Jevons' Paradox undermines green innovation

How efficiency can be self-defeating

The climate crisis will not be overcome without technology. But, could perhaps innovation and efficiency be worse for the environment, not better? Jaume Freire-Gonzalez argues that we need to consider the Jevons paradox when considering the environment. Or else our innovations can undermine the very problem they seek to solve. Originally published at the OECD forum https://www.oecd-forum.org/posts/the-jevons-paradox-and-rebound-effect-are-we-implementing-the-right-energy-and-climate-change-policies.

 

In the 19th century, a renowned economist called William Stanley Jevons noted in a seminal book, The Coal Question (1865), that efficiency improvements in the use of coal in Scotland between 1830 and 1863 led to an increase in its demand, not a decrease as conventional wisdom would dictate.
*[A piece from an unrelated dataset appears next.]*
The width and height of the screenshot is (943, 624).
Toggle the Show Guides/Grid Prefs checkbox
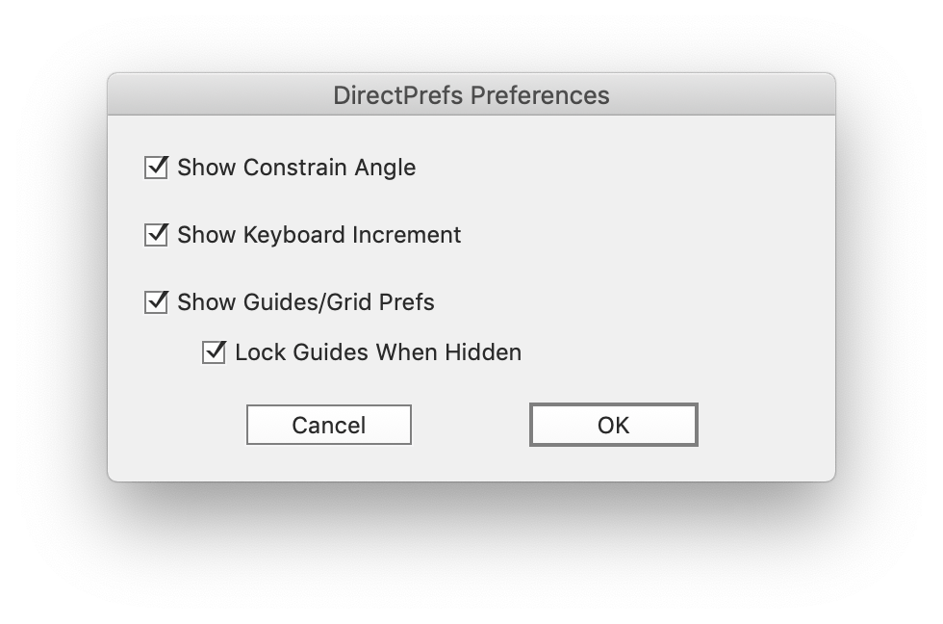point(156,302)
In his own words: “The reduction of the consumption of coal, per ton of iron, to less than one-third of its former amount, has been followed, in Scotland, by a ten-fold total consumption, not to speak of the indirect effect of cheap iron in accelerating other coal-consuming branches of industry”. Jevons was defining an extreme case of what we now know as the “rebound effect”: the unexpected effects of improvements to resource efficiency, productivity or conservation—not predicted by engineering analyses—on the use of these resources due to socioeconomic and behavioural responses.